SHORT EXERCISE →
Pick out each line in the records below that contains the string "width", matching upper and lower case exactly.

-- Start --

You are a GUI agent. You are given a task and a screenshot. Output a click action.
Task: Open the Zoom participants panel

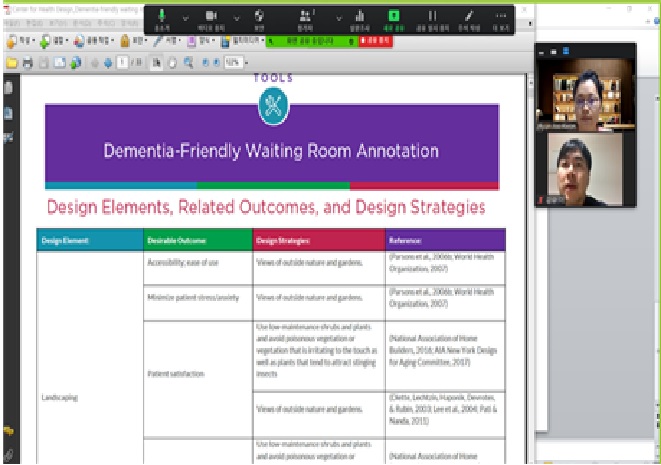click(306, 18)

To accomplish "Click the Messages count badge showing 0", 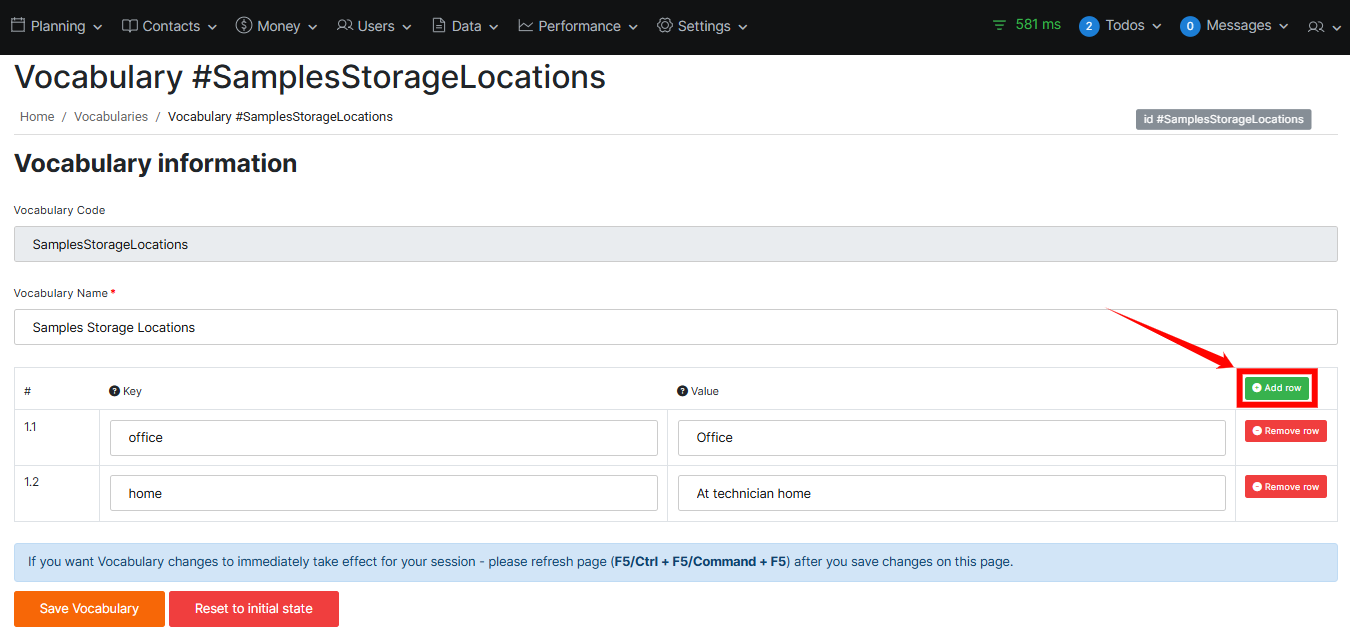I will (x=1190, y=27).
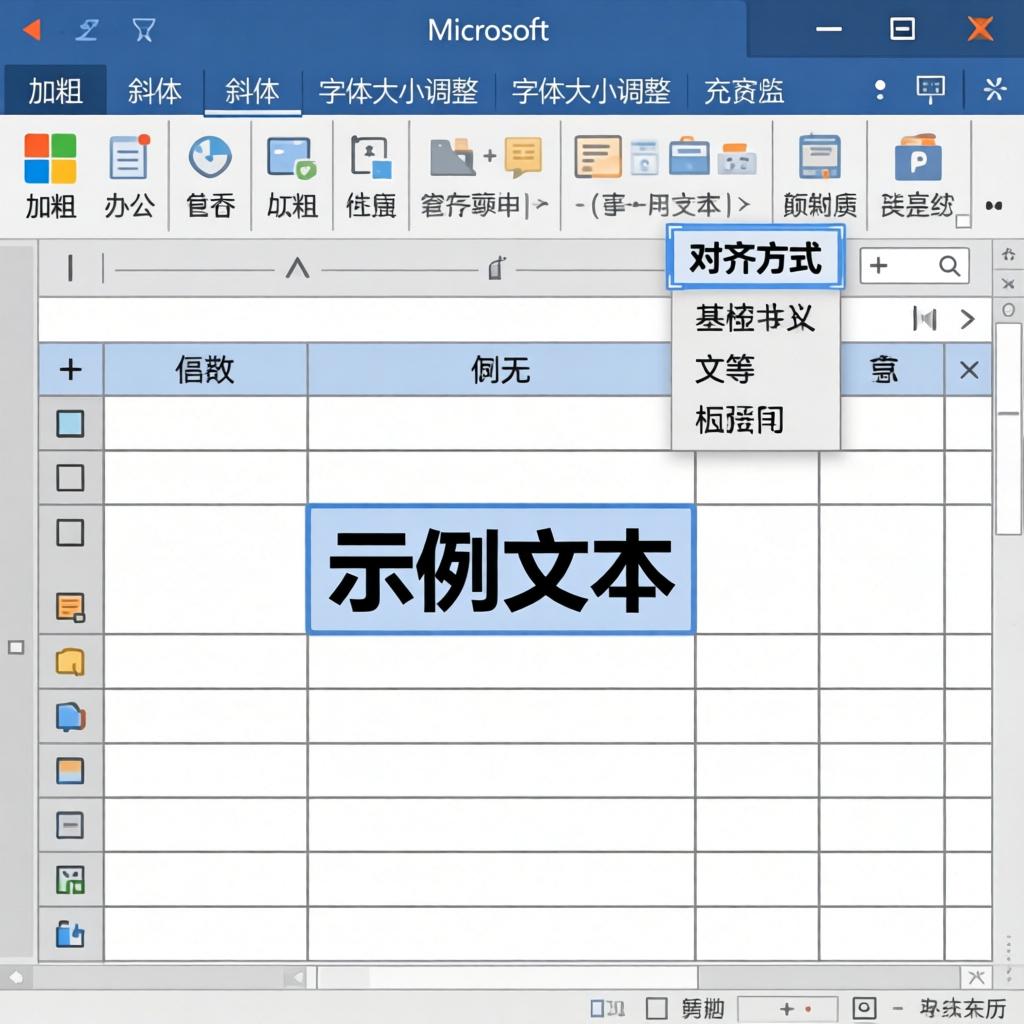
Task: Switch to the 字体大小调整 tab
Action: [x=397, y=92]
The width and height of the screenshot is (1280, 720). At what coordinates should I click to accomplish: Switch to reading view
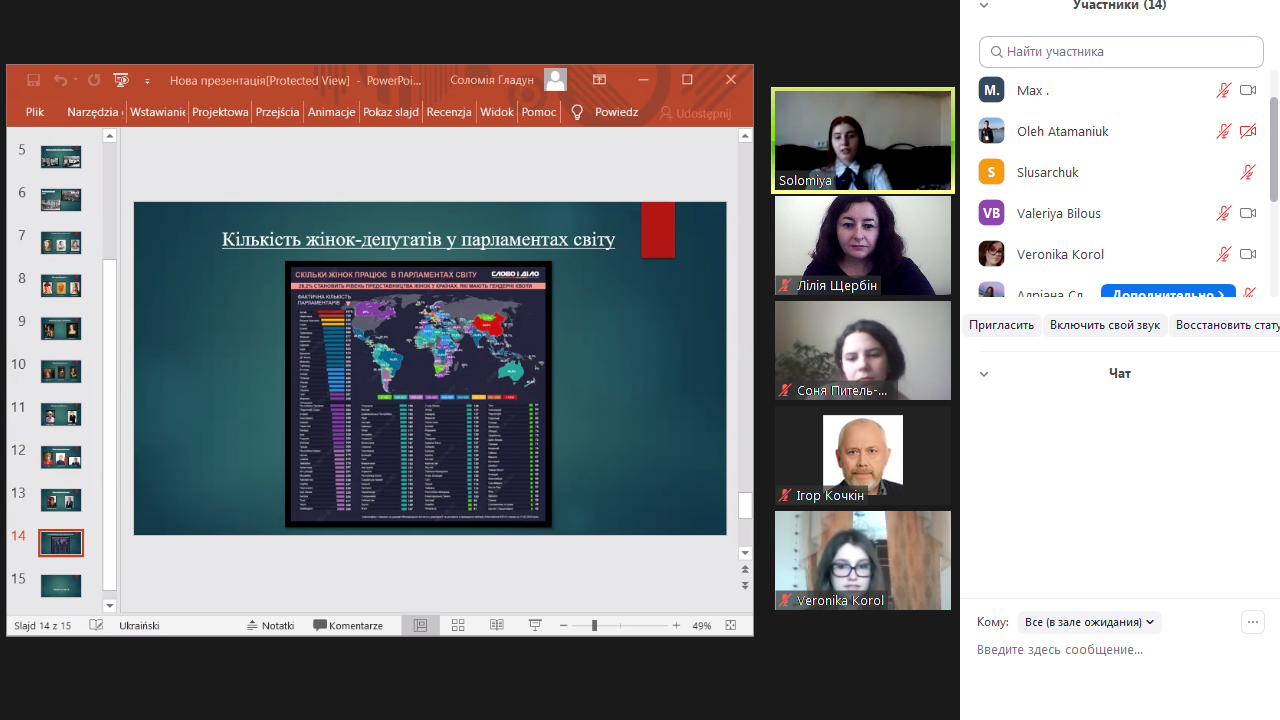497,625
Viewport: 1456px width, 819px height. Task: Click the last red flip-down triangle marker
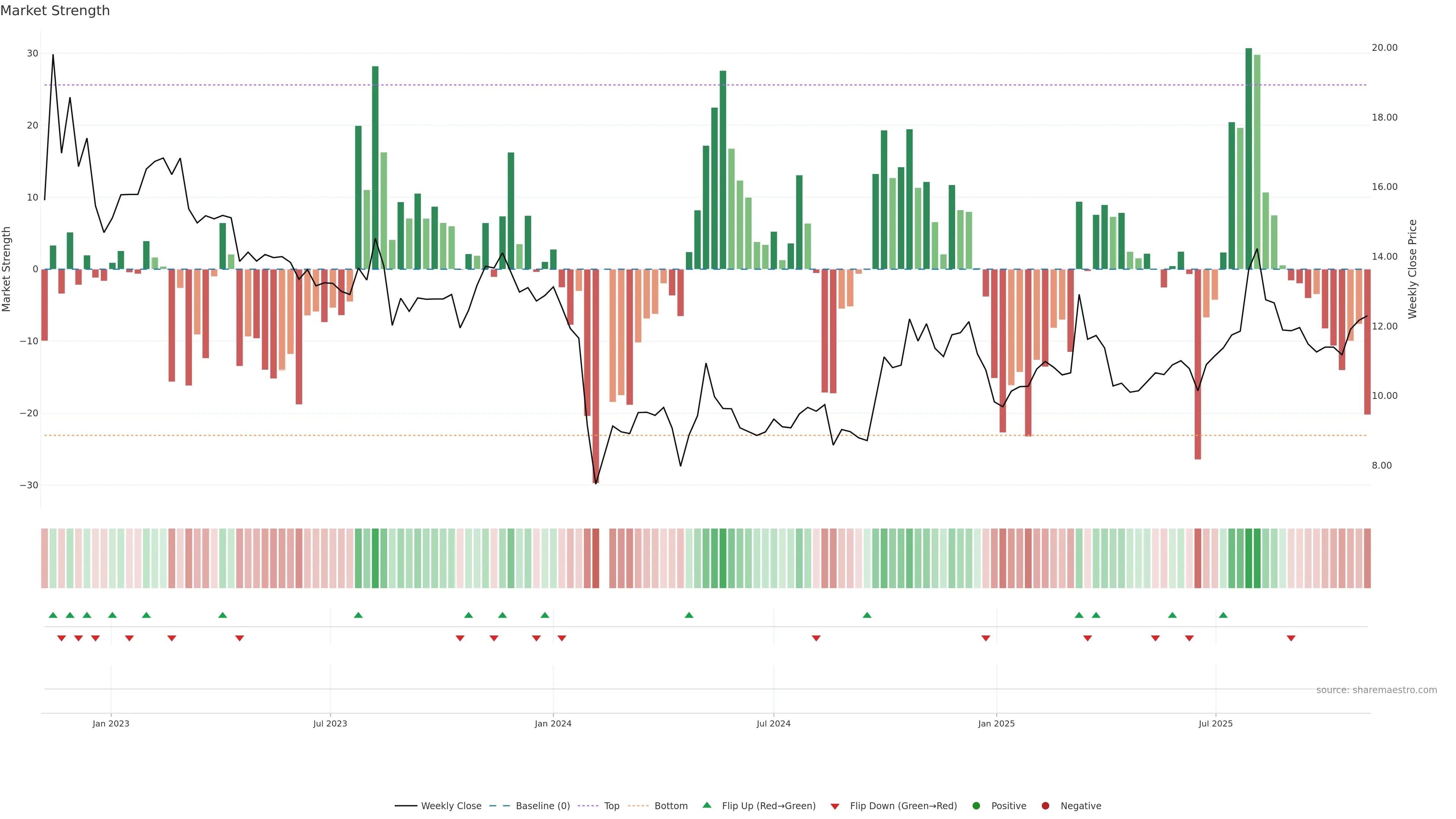click(1291, 638)
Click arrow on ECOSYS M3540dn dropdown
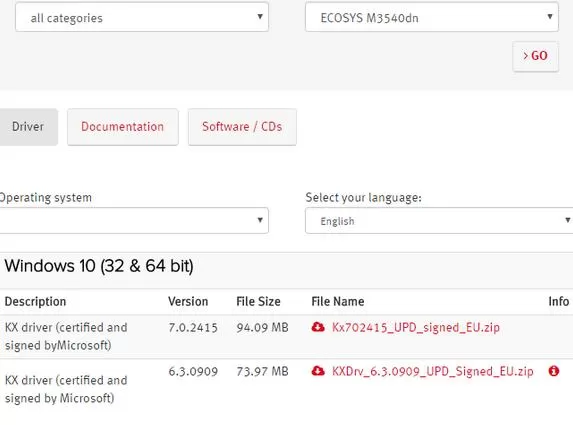573x425 pixels. (550, 16)
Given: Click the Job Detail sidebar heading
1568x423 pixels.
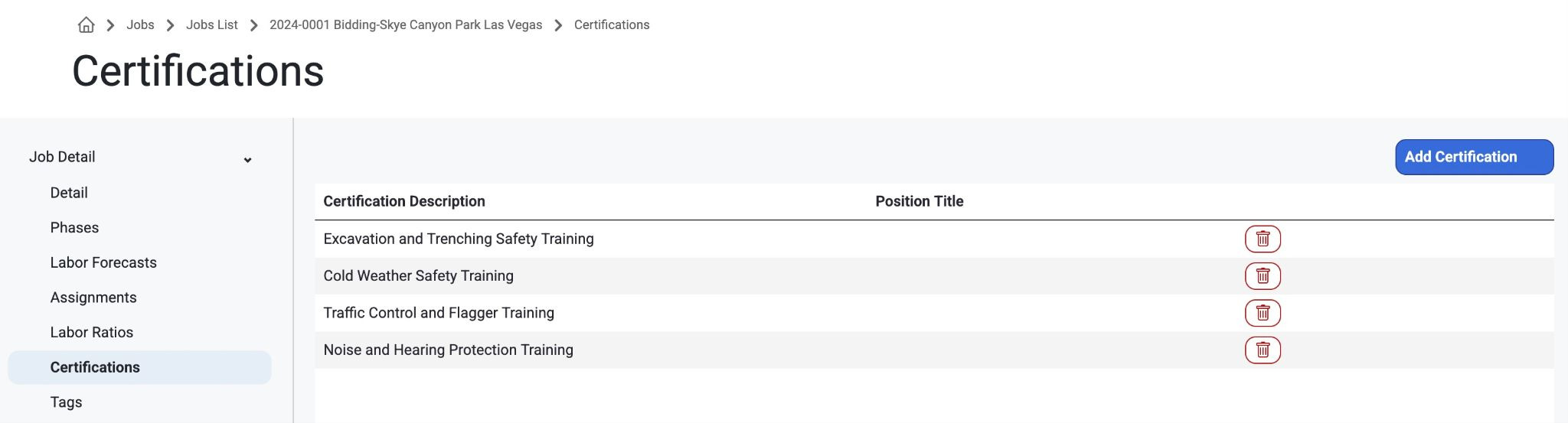Looking at the screenshot, I should 62,157.
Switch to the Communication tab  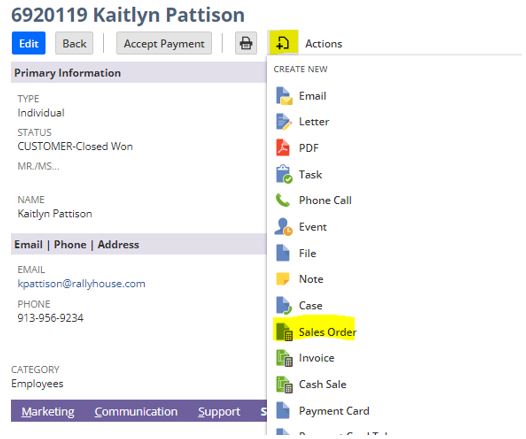coord(136,411)
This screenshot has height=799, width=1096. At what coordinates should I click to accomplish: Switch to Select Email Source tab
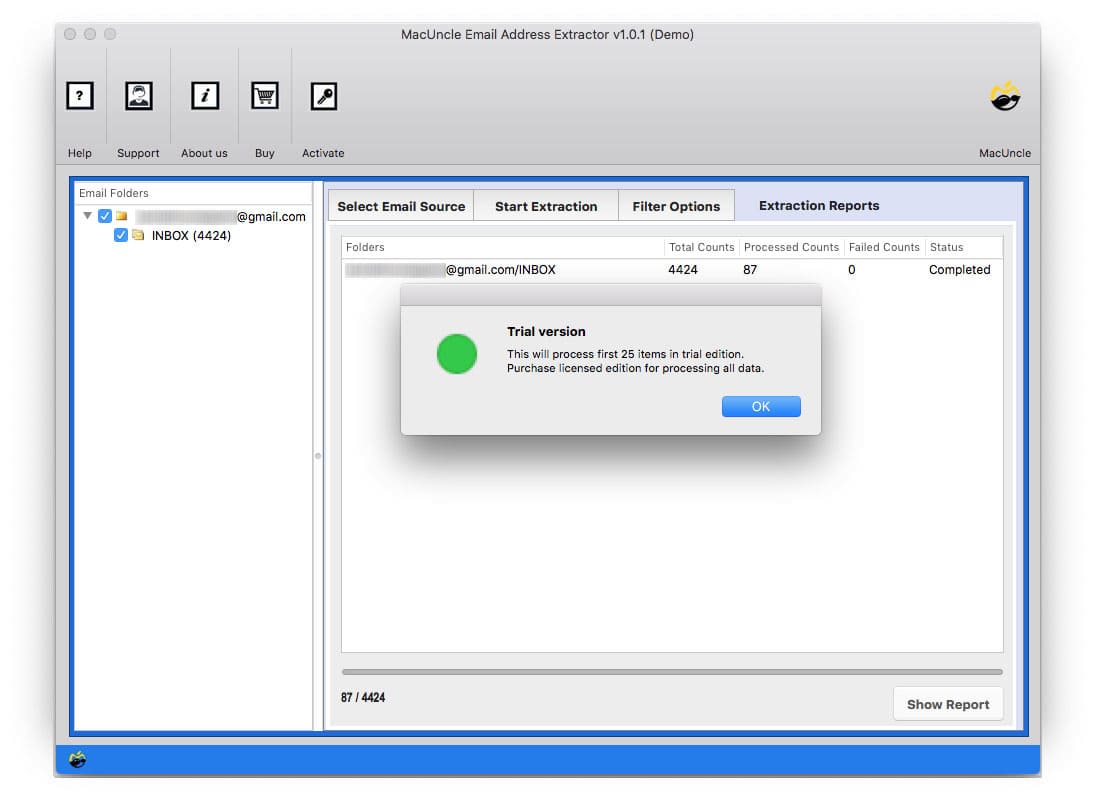coord(401,206)
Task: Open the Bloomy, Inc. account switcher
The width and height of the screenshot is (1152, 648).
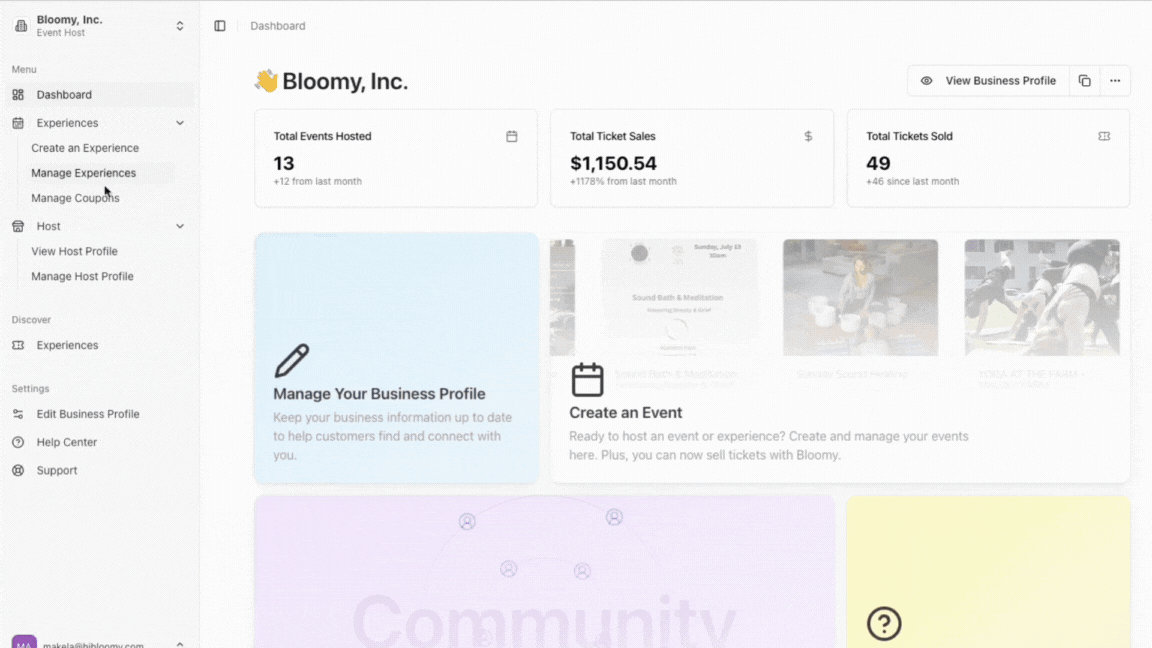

-- End --

RESPONSE FOR THIS EXERCISE →
The width and height of the screenshot is (1280, 720). At what coordinates should I click to accomplish: Switch to reading view
Viewport: 1456px width, 819px height. Task: Click the last red flip-down triangle marker
This screenshot has height=799, width=1096. At what coordinates should I click to accomplish: Switch to Select Email Source tab
The width and height of the screenshot is (1152, 648).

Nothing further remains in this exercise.